*MATERIAL PROVIDED*:
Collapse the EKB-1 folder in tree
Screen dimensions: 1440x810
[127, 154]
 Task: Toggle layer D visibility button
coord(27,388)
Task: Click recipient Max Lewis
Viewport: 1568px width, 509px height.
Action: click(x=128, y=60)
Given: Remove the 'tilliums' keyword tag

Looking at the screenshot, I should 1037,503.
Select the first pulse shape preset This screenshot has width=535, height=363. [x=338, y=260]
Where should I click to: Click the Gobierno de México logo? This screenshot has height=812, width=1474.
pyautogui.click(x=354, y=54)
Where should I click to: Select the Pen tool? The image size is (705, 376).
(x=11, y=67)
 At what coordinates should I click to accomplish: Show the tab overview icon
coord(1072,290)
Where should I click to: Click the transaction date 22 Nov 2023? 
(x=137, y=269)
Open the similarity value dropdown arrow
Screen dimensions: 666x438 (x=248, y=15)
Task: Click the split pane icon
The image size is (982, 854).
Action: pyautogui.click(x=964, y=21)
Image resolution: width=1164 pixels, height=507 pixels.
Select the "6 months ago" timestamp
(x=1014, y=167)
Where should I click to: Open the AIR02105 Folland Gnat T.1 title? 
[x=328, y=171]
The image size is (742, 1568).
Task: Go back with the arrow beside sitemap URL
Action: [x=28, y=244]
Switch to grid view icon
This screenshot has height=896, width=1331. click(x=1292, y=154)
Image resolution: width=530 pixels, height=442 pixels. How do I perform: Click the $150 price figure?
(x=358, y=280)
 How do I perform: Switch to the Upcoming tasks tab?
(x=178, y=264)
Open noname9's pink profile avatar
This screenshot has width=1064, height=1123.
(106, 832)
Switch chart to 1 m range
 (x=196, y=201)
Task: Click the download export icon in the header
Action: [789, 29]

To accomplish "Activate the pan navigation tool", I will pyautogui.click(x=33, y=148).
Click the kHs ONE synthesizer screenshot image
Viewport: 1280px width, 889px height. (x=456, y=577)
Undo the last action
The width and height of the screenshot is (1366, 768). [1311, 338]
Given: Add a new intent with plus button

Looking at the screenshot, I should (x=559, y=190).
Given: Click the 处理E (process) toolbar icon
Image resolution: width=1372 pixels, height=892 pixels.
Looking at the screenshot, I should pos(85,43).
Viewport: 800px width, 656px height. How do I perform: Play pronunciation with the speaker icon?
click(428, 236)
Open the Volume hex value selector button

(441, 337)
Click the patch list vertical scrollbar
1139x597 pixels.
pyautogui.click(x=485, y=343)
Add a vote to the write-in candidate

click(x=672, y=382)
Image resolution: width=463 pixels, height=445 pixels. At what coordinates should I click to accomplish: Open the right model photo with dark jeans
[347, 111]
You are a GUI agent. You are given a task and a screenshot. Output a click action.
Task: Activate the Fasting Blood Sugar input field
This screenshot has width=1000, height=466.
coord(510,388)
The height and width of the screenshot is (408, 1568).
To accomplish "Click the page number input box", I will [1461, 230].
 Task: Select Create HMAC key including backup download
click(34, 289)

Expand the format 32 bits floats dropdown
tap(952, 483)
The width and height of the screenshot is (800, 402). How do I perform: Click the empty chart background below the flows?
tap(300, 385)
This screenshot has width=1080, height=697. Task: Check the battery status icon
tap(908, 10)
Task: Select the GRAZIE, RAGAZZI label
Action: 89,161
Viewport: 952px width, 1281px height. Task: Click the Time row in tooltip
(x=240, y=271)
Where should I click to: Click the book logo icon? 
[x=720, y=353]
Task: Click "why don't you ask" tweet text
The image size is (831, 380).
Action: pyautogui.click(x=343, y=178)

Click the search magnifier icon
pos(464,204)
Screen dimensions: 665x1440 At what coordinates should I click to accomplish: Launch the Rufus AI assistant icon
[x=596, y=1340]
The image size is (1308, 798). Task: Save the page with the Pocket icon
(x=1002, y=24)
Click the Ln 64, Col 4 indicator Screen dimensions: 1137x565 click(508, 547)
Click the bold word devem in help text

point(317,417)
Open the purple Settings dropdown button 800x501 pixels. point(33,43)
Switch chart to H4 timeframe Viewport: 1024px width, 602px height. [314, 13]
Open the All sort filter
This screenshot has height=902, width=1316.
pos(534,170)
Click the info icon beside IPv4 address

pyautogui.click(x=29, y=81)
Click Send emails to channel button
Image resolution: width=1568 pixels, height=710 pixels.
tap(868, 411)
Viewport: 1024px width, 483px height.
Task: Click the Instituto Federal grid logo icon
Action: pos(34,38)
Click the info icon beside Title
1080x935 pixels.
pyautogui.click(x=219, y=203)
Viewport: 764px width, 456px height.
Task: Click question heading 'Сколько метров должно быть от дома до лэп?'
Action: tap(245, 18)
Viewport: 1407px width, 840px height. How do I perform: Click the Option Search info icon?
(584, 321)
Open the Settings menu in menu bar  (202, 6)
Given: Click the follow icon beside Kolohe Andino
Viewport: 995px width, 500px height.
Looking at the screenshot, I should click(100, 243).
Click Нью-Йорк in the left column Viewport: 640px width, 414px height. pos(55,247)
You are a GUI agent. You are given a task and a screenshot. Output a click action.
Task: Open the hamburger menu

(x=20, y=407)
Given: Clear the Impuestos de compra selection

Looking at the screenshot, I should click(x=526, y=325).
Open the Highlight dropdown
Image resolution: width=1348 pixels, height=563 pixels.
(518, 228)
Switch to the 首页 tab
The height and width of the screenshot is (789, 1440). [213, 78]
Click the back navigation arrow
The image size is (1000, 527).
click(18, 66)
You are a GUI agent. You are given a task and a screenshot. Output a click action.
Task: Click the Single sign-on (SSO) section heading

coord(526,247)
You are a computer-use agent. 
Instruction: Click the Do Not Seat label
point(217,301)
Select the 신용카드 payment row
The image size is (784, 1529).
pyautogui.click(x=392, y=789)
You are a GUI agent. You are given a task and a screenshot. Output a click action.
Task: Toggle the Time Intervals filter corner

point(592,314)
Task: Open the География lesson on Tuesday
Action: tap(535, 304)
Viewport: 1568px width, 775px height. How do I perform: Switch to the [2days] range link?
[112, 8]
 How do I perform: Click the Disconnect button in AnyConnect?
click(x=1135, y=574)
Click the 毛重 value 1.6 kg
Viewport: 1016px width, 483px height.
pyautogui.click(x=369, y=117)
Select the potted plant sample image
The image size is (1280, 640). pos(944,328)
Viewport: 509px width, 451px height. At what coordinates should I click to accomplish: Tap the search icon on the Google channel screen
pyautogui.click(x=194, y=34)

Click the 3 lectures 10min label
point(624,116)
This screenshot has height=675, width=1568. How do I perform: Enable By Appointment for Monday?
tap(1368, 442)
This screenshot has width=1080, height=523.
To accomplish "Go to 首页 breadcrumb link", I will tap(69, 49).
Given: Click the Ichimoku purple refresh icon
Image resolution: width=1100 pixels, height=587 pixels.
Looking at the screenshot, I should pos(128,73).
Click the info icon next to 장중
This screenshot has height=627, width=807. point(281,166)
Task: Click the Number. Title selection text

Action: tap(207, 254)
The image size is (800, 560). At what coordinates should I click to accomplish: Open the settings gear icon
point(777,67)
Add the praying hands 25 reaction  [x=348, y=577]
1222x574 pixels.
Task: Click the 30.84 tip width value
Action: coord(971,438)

*TASK INSTRUCTIONS*: Nothing in the entries above may be left out; retype them all exactly.

*EXERCISE OUTPUT*:
Collapse the EKB-1 folder in tree
Screen dimensions: 1440x810
[127, 154]
 Task: Toggle layer D visibility button
coord(27,388)
Task: Click recipient Max Lewis
Viewport: 1568px width, 509px height.
Action: click(x=128, y=60)
Given: Remove the 'tilliums' keyword tag

Looking at the screenshot, I should 1037,503.
Select the first pulse shape preset This screenshot has width=535, height=363. [x=338, y=260]
Where should I click to: Click the Gobierno de México logo? This screenshot has height=812, width=1474.
pyautogui.click(x=354, y=54)
Where should I click to: Select the Pen tool? The image size is (705, 376).
(x=11, y=67)
 At what coordinates should I click to accomplish: Show the tab overview icon
coord(1072,290)
Where should I click to: Click the transaction date 22 Nov 2023? 
(x=137, y=269)
Open the similarity value dropdown arrow
Screen dimensions: 666x438 (x=248, y=15)
Task: Click the split pane icon
The image size is (982, 854).
Action: pyautogui.click(x=964, y=21)
Image resolution: width=1164 pixels, height=507 pixels.
Select the "6 months ago" timestamp
(x=1014, y=167)
Where should I click to: Open the AIR02105 Folland Gnat T.1 title? 
[x=328, y=171]
The image size is (742, 1568).
Task: Go back with the arrow beside sitemap URL
Action: [x=28, y=244]
Switch to grid view icon
This screenshot has height=896, width=1331. click(x=1292, y=154)
Image resolution: width=530 pixels, height=442 pixels. How do I perform: Click the $150 price figure?
(x=358, y=280)
 How do I perform: Switch to the Upcoming tasks tab?
(x=178, y=264)
Open noname9's pink profile avatar
This screenshot has width=1064, height=1123.
(106, 832)
Switch chart to 1 m range
 (x=196, y=201)
Task: Click the download export icon in the header
Action: [789, 29]

To accomplish "Activate the pan navigation tool", I will pyautogui.click(x=33, y=148).
Click the kHs ONE synthesizer screenshot image
Viewport: 1280px width, 889px height. (x=456, y=577)
Undo the last action
The width and height of the screenshot is (1366, 768). [1311, 338]
Given: Add a new intent with plus button

Looking at the screenshot, I should (x=559, y=190).
Given: Click the 处理E (process) toolbar icon
Image resolution: width=1372 pixels, height=892 pixels.
Looking at the screenshot, I should pos(85,43).
Viewport: 800px width, 656px height. How do I perform: Play pronunciation with the speaker icon?
click(428, 236)
Open the Volume hex value selector button

(441, 337)
Click the patch list vertical scrollbar
1139x597 pixels.
pyautogui.click(x=485, y=343)
Add a vote to the write-in candidate

click(x=672, y=382)
Image resolution: width=463 pixels, height=445 pixels. At what coordinates should I click to accomplish: Open the right model photo with dark jeans
[347, 111]
You are a GUI agent. You are given a task and a screenshot. Output a click action.
Task: Activate the Fasting Blood Sugar input field
This screenshot has width=1000, height=466.
coord(510,388)
The height and width of the screenshot is (408, 1568).
To accomplish "Click the page number input box", I will [1461, 230].
 Task: Select Create HMAC key including backup download
click(34, 289)

Expand the format 32 bits floats dropdown
tap(952, 483)
The width and height of the screenshot is (800, 402). How do I perform: Click the empty chart background below the flows?
tap(300, 385)
This screenshot has width=1080, height=697. Task: Check the battery status icon
tap(908, 10)
Task: Select the GRAZIE, RAGAZZI label
Action: 89,161
Viewport: 952px width, 1281px height. Task: Click the Time row in tooltip
(x=240, y=271)
Where should I click to: Click the book logo icon? 
[x=720, y=353]
Task: Click "why don't you ask" tweet text
The image size is (831, 380).
Action: pyautogui.click(x=343, y=178)

Click the search magnifier icon
pos(464,204)
Screen dimensions: 665x1440 At what coordinates should I click to accomplish: Launch the Rufus AI assistant icon
[x=596, y=1340]
The image size is (1308, 798). Task: Save the page with the Pocket icon
(x=1002, y=24)
Click the Ln 64, Col 4 indicator Screen dimensions: 1137x565 click(508, 547)
Click the bold word devem in help text

point(317,417)
Open the purple Settings dropdown button 800x501 pixels. point(33,43)
Switch chart to H4 timeframe Viewport: 1024px width, 602px height. [314, 13]
Open the All sort filter
This screenshot has height=902, width=1316.
pos(534,170)
Click the info icon beside IPv4 address

pyautogui.click(x=29, y=81)
Click Send emails to channel button
Image resolution: width=1568 pixels, height=710 pixels.
tap(868, 411)
Viewport: 1024px width, 483px height.
Task: Click the Instituto Federal grid logo icon
Action: pos(34,38)
Click the info icon beside Title
1080x935 pixels.
pyautogui.click(x=219, y=203)
Viewport: 764px width, 456px height.
Task: Click question heading 'Сколько метров должно быть от дома до лэп?'
Action: tap(245, 18)
Viewport: 1407px width, 840px height. How do I perform: Click the Option Search info icon?
(584, 321)
Open the Settings menu in menu bar  (202, 6)
Given: Click the follow icon beside Kolohe Andino
Viewport: 995px width, 500px height.
Looking at the screenshot, I should click(100, 243).
Click Нью-Йорк in the left column Viewport: 640px width, 414px height. pos(55,247)
You are a GUI agent. You are given a task and a screenshot. Output a click action.
Task: Open the hamburger menu

(x=20, y=407)
Given: Clear the Impuestos de compra selection

Looking at the screenshot, I should click(x=526, y=325).
Open the Highlight dropdown
Image resolution: width=1348 pixels, height=563 pixels.
(518, 228)
Switch to the 首页 tab
The height and width of the screenshot is (789, 1440). [213, 78]
Click the back navigation arrow
The image size is (1000, 527).
click(18, 66)
You are a GUI agent. You are given a task and a screenshot. Output a click action.
Task: Click the Single sign-on (SSO) section heading

coord(526,247)
You are a computer-use agent. 
Instruction: Click the Do Not Seat label
point(217,301)
Select the 신용카드 payment row
The image size is (784, 1529).
pyautogui.click(x=392, y=789)
You are a GUI agent. You are given a task and a screenshot. Output a click action.
Task: Toggle the Time Intervals filter corner

point(592,314)
Task: Open the География lesson on Tuesday
Action: tap(535, 304)
Viewport: 1568px width, 775px height. How do I perform: Switch to the [2days] range link?
[112, 8]
 How do I perform: Click the Disconnect button in AnyConnect?
click(x=1135, y=574)
Click the 毛重 value 1.6 kg
Viewport: 1016px width, 483px height.
pyautogui.click(x=369, y=117)
Select the potted plant sample image
The image size is (1280, 640). pos(944,328)
Viewport: 509px width, 451px height. At what coordinates should I click to accomplish: Tap the search icon on the Google channel screen
pyautogui.click(x=194, y=34)

Click the 3 lectures 10min label
point(624,116)
This screenshot has height=675, width=1568. How do I perform: Enable By Appointment for Monday?
tap(1368, 442)
This screenshot has width=1080, height=523.
To accomplish "Go to 首页 breadcrumb link", I will tap(69, 49).
Given: Click the Ichimoku purple refresh icon
Image resolution: width=1100 pixels, height=587 pixels.
Looking at the screenshot, I should pos(128,73).
Click the info icon next to 장중
This screenshot has height=627, width=807. point(281,166)
Task: Click the Number. Title selection text

Action: tap(207, 254)
The image size is (800, 560). At what coordinates should I click to accomplish: Open the settings gear icon
point(777,67)
Add the praying hands 25 reaction  [x=348, y=577]
1222x574 pixels.
Task: Click the 30.84 tip width value
Action: coord(971,438)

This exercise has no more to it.